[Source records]
·····

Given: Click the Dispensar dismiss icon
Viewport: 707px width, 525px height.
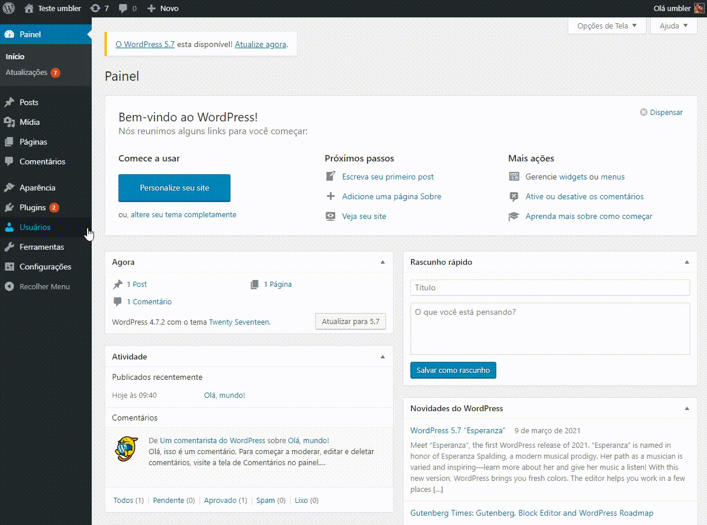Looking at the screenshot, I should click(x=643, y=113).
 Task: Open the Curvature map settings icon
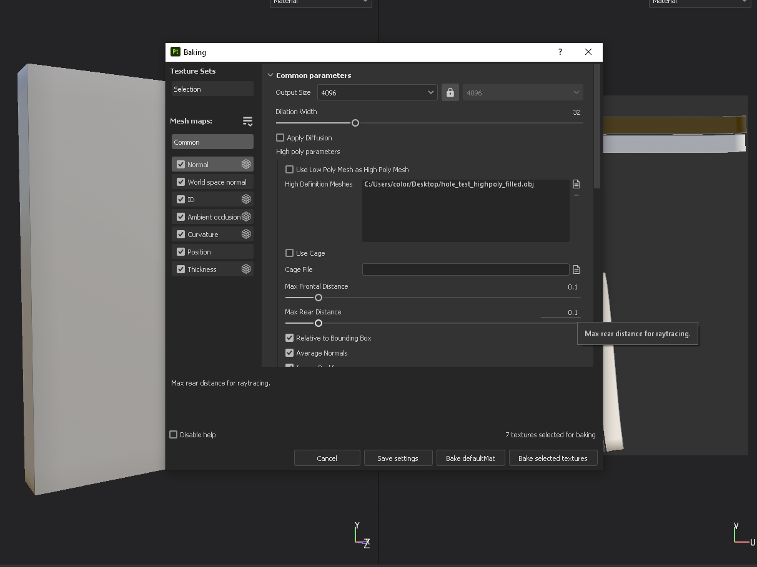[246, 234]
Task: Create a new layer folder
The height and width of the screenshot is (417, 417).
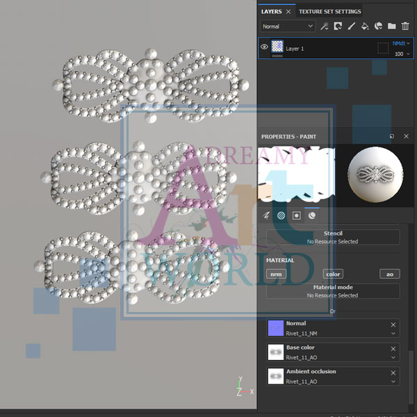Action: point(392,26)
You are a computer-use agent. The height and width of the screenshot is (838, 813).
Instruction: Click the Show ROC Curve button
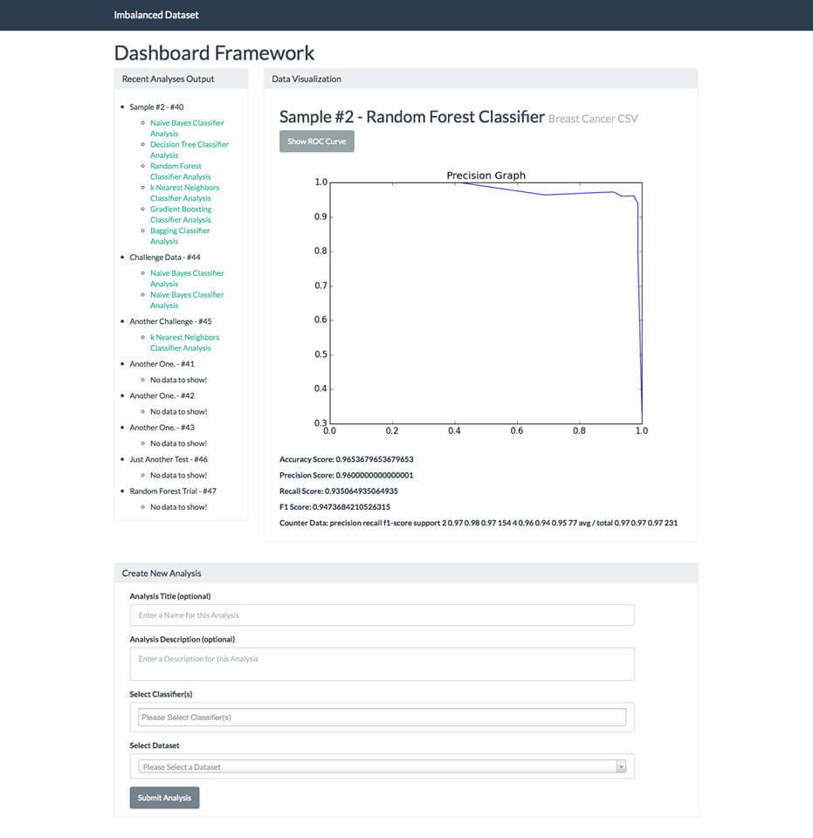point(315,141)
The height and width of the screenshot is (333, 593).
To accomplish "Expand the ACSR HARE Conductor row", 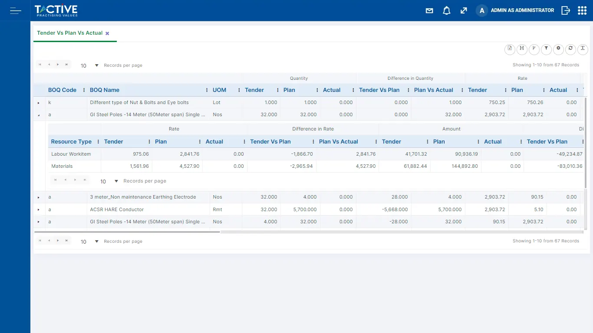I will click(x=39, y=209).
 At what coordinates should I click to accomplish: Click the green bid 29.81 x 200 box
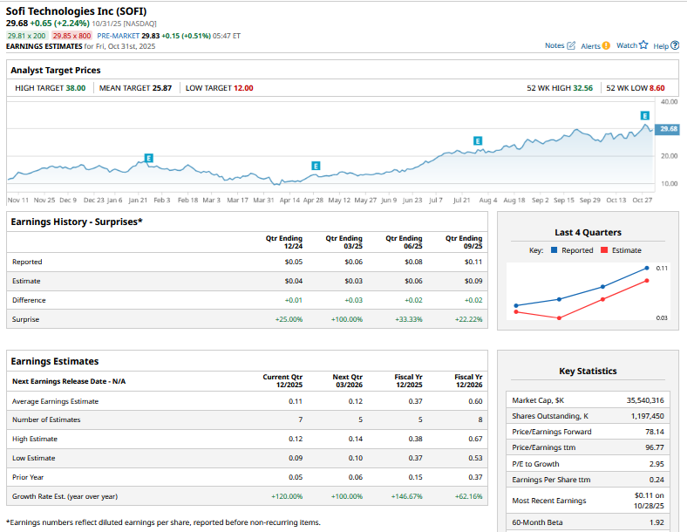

·····

- _Exercise_:
Would you copy out, exactly and with no pictures, only the lines above from the one that contains "The height and width of the screenshot is (417, 417)." through the one that contains "The height and width of the screenshot is (333, 593)."?

- _Answer to the exercise_:
The height and width of the screenshot is (417, 417).
Action: point(392,26)
You are a computer-use agent. The height and width of the screenshot is (838, 813).
Instruction: Click the Show ROC Curve button
point(315,141)
The height and width of the screenshot is (333, 593).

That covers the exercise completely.